[TO-DO LIST]:
1. Copy the passage from the guide on minting Passport Stamps word for word, starting at "Instructions" and ending at "of Gitcoin Passport.".
2. In one to three sentences, explain why the guide on minting Passport Stamps recommends a Layer 2 such as Optimism over Ethereum Mainnet.
3. Pick up the guide on minting Passport Stamps after its last sentence and write the next part.

How to mint your Passport Stamps onto the blockchain
Gitcoin Passport Stamps are verified offchain using Gitcoin's server. However, they can be minted onchain.
Minting your Passport onchain creates a tamper-proof record of your Gitcoin Passport onchain. This is only required if you're using applications that fetch Gitcoin Passport data onchain.
The benefits of doing this are:
  • Apps that use smart contracts can easily retrieve your Passport Stamps and score
  • You are no longer reliant upon Gitcoin's servers to provide your Passport credentials - they are available forever on the blockchain
  • Your Stamps are permanently stored on the blockchain - each app gets to choose what age of Stamp they consider to be valid

Cost

There is a one-off fee of $2 for doing this and you'll have to pay gas on the chain that you are using. While it is possible to migrate your Stamps to Ethereum Mainnet, this is also the most expensive option with respect to gas fees. Therefore, it is recommended to use a Layer 2 (for example, Optimism) where possible.

Instructions

First, you will need a Passport with Stamps. If you need to create a Passport or add Stamps, please visit the Creating your Gitcoin Passport and Collecting Stamps pages.
With your Passport ready, visit passport.gitcoin.co.
You will be greeted with the option to sign in with Ethereum. Click the Sign in button.
Passport homepage
Once you are signed in, you will be greeted by some information cards that you can read and click through to learn about some foundational concepts of Gitcoin Passport.
The Passport app after signing in
The third card describes the one-click option for web3 Stamps. Choosing this option will trigger a pop-up showing the web3 Stamps in your Passport. These are Stamps that can be verified by querying the blockchain, rather than relying on authorization tokens from an offchain service.

[DATASET ENTRIES]:
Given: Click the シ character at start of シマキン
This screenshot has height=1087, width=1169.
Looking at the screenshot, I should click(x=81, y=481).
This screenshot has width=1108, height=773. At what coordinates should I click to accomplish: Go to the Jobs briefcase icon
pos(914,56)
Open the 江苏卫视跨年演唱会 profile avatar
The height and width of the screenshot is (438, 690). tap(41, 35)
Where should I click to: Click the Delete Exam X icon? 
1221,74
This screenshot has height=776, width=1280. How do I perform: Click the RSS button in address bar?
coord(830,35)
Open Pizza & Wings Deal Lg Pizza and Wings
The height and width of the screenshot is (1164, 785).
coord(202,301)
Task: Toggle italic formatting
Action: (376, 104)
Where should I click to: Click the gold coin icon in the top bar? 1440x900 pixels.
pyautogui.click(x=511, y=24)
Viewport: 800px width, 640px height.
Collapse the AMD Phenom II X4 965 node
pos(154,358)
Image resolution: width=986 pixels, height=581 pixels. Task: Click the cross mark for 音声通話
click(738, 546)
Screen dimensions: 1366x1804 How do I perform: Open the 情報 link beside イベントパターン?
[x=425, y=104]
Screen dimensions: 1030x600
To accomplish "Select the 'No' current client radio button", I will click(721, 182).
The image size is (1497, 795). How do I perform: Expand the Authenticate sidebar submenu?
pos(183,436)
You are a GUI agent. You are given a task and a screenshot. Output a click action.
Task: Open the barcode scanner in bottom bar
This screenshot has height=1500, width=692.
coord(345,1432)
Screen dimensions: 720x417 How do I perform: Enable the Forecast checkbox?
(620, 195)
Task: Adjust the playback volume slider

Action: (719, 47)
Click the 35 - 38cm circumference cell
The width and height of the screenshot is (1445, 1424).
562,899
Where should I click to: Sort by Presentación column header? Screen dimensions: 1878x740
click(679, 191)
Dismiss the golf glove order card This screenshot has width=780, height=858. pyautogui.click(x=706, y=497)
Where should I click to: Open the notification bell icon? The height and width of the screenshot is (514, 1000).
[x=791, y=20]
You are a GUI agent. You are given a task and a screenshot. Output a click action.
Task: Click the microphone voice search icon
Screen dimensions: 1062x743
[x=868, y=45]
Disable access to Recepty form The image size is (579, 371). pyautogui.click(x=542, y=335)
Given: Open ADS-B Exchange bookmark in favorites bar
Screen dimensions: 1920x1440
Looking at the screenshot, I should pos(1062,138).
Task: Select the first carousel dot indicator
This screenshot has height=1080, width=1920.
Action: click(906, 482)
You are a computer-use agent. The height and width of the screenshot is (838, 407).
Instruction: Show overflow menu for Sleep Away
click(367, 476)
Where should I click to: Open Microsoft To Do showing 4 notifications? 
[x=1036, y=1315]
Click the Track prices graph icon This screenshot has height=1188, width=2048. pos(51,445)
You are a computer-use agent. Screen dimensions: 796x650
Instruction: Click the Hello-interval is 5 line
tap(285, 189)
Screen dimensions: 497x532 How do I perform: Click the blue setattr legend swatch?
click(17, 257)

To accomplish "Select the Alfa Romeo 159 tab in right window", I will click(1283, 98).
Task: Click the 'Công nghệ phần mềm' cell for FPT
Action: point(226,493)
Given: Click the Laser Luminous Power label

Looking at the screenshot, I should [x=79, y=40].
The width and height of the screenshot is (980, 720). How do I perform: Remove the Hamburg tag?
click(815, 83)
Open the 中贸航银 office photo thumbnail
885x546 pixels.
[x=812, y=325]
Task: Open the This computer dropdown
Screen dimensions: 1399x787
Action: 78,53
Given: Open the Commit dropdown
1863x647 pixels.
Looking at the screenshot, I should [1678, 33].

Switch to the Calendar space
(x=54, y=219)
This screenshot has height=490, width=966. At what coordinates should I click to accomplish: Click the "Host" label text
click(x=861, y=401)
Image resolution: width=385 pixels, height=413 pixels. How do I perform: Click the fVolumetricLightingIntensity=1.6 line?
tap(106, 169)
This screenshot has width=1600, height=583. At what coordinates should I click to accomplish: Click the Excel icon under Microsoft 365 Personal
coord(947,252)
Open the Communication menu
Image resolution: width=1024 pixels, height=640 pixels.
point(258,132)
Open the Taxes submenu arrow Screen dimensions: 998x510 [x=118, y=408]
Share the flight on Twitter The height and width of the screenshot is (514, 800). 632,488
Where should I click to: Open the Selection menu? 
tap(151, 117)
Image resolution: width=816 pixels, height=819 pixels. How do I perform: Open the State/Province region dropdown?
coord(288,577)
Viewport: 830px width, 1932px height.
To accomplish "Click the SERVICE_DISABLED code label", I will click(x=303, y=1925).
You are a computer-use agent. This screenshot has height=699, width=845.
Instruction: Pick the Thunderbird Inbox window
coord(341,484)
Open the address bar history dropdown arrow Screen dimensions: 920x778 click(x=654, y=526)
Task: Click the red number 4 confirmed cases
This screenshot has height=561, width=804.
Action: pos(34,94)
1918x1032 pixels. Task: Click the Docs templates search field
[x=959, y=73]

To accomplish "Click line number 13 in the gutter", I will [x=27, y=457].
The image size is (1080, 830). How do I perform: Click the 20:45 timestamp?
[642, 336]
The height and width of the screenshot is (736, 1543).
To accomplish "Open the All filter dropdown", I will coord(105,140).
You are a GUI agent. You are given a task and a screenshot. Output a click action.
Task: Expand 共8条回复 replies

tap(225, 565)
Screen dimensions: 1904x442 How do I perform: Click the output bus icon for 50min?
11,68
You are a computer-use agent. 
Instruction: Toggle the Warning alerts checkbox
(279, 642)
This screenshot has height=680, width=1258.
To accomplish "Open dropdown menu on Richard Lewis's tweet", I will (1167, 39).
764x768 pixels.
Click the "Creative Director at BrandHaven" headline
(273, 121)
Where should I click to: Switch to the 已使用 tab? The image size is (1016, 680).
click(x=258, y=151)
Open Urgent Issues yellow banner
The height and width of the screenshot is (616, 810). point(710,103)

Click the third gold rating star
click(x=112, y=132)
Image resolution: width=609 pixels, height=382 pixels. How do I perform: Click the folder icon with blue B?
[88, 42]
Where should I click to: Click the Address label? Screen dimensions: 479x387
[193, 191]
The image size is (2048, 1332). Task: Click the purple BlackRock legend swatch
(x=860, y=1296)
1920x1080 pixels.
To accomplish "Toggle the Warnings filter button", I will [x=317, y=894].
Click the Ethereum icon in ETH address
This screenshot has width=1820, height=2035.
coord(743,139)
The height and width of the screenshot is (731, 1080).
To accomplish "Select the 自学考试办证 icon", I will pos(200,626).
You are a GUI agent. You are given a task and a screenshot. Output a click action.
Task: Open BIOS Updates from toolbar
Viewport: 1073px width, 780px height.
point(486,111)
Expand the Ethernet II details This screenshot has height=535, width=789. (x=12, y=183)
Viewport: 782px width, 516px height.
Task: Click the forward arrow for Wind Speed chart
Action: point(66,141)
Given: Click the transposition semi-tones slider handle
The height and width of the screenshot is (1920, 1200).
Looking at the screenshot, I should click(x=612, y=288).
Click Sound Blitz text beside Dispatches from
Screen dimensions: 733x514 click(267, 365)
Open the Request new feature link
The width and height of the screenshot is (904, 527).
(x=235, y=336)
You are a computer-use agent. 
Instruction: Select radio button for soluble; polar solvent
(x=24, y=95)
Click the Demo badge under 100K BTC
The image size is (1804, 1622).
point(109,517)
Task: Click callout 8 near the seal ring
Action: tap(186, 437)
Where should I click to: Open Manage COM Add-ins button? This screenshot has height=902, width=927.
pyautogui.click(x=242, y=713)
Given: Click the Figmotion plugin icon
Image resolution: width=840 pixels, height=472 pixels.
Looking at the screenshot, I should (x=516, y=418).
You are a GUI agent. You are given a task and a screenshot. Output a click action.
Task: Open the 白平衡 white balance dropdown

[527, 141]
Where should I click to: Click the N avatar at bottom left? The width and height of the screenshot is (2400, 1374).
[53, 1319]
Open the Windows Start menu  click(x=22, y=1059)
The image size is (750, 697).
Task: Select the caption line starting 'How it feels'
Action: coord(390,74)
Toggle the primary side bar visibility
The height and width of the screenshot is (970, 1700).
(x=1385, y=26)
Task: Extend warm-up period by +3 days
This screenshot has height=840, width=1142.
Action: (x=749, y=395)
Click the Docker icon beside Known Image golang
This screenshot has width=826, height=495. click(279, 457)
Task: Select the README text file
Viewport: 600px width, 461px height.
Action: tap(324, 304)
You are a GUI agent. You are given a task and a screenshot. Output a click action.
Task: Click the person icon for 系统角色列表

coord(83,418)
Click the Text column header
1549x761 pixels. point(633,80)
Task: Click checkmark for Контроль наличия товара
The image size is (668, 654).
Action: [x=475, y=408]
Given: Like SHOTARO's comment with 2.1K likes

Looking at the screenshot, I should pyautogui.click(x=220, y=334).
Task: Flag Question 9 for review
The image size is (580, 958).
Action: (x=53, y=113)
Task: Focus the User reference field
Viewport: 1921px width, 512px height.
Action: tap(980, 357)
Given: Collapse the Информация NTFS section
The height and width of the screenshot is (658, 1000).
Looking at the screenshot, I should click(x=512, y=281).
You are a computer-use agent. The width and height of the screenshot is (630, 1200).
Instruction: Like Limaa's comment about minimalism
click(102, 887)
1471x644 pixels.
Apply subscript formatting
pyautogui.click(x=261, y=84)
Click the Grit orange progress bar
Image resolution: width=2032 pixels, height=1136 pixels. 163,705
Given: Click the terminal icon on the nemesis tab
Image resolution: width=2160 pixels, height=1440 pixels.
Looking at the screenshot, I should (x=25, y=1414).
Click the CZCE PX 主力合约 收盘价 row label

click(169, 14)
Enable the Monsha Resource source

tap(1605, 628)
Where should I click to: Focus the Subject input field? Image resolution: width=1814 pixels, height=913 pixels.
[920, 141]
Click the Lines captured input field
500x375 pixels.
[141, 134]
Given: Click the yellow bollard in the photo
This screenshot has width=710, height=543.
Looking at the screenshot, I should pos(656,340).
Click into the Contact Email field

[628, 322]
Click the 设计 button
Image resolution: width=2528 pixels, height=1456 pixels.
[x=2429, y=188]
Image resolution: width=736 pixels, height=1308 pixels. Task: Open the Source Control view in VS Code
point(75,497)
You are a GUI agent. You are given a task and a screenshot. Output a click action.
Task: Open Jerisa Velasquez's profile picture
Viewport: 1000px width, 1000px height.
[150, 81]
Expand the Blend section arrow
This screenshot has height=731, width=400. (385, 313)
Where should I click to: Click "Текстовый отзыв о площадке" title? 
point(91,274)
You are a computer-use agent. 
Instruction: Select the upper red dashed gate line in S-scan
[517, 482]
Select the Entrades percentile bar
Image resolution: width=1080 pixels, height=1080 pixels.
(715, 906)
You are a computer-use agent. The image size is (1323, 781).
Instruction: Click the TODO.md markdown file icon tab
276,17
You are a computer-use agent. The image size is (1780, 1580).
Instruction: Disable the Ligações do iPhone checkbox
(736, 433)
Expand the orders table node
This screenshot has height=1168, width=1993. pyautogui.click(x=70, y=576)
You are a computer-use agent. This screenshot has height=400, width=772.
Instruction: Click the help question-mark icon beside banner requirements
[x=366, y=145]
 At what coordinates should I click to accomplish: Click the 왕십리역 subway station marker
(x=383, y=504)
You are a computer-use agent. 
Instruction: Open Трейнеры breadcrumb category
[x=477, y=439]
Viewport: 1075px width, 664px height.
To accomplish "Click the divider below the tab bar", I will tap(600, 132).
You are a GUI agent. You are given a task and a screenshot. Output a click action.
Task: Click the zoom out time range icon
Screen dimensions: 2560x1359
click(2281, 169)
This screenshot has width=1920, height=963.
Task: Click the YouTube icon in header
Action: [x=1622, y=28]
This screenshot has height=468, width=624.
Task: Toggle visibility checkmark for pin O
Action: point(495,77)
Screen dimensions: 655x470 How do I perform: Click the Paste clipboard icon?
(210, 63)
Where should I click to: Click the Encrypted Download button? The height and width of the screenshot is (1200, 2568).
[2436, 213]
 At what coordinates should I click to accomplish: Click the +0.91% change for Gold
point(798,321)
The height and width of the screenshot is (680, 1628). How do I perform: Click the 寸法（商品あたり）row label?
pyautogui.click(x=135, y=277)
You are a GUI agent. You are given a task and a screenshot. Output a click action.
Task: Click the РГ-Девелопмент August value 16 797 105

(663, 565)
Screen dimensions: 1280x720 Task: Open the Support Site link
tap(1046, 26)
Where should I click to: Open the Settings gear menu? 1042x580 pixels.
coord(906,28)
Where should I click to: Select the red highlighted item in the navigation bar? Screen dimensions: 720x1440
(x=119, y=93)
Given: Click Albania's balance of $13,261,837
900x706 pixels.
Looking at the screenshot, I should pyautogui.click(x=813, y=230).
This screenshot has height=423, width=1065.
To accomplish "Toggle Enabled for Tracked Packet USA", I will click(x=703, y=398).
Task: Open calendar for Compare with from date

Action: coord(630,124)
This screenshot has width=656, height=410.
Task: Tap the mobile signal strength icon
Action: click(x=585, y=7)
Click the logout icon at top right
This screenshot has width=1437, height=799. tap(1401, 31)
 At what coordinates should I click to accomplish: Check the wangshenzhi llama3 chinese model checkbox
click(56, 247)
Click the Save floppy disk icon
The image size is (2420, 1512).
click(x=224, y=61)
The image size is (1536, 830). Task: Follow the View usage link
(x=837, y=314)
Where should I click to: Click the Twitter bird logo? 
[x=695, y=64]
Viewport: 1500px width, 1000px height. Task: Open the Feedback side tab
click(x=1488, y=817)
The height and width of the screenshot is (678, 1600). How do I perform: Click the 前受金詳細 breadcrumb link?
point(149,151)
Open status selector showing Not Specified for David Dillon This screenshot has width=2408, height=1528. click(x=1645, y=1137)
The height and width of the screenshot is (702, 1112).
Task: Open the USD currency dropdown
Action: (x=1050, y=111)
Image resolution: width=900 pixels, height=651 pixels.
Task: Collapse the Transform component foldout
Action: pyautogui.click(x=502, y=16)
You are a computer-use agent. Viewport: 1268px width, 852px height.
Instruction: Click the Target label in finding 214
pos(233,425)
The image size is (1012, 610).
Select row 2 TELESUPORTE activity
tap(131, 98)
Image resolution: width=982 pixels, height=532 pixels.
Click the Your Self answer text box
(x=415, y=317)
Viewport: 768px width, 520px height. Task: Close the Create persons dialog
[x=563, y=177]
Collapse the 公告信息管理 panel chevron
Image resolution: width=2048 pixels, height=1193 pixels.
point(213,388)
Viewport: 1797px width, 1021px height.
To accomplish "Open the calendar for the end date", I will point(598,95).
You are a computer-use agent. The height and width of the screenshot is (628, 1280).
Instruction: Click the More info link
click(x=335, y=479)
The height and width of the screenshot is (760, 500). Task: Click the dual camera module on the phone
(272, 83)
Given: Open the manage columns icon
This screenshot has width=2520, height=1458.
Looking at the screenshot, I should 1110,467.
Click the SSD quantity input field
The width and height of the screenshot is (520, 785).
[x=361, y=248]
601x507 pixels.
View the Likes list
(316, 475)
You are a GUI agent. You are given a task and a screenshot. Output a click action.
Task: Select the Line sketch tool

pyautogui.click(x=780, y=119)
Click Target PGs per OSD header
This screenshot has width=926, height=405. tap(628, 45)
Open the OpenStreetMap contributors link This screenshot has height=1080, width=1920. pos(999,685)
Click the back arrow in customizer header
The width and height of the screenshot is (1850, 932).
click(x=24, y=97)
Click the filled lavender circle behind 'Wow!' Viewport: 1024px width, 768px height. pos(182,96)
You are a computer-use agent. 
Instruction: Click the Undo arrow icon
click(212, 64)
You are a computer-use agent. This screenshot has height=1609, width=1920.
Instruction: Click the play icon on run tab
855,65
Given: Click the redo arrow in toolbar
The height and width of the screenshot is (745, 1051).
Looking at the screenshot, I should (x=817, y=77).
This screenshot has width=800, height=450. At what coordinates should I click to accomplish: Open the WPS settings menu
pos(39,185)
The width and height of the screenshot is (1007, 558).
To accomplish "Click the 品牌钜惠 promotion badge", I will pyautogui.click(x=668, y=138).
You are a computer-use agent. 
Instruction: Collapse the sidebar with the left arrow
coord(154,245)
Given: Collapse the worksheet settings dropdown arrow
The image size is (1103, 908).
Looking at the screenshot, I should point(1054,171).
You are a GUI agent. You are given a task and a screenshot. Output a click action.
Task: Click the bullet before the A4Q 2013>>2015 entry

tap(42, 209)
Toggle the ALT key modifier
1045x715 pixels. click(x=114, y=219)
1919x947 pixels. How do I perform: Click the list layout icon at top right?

[OUTPUTS IN ORDER]:
1.
Instructions

First, you will need a Passport with Stamps. If you need to create a Passport or add Stamps, please visit the Creating your Gitcoin Passport and Collecting Stamps pages.
With your Passport ready, visit passport.gitcoin.co.
You will be greeted with the option to sign in with Ethereum. Click the Sign in button.
Passport homepage
Once you are signed in, you will be greeted by some information cards that you can read and click through to learn about some foundational concepts of Gitcoin Passport.

2. Stamps can be migrated to Ethereum Mainnet, but Mainnet is the most expensive option for gas fees. For that reason the guide recommends using a Layer 2, such as Optimism, where possible.

3.
The web3 Stamp pop-up
Clicking Confirm Stamps checks that all your web3 Stamps are still valid.
You may also want to refresh your non-web3 Stamps too. You can do this on the next screen by clicking each Stamp.
The Stamp screen where you can verify each Stamp in your Passport
Now you are ready to migrate your Stamps onchain! In the upper right of the app, you will see a button with a chain symbol. It looks like this:
The button to mint Stamps onchain
Clicking this button will start the Stamp migration. You need to make sure you are connected to the chain you want to migrate onto. The chain can be selected in a dropdown menu to the right of your Ethereum address in the upper right of the app.
Your wallet will pop up a request to sign a transaction. This will incur a gas fee and Gitcoin fee ($2) so you will need to have a sufficient amount of your chosen chain's gas token to complete the transaction.
Once you sign, the transaction will execute and your Stamps will be available onchain.
A success pop-up will appear offering you the option to check your Stamps. Clicking this will redirect you to the Ethereum Attestation Service explorer, where you will see an attestation for each of your verified Stamps. This confirms that your Stamps exist on the blockchain!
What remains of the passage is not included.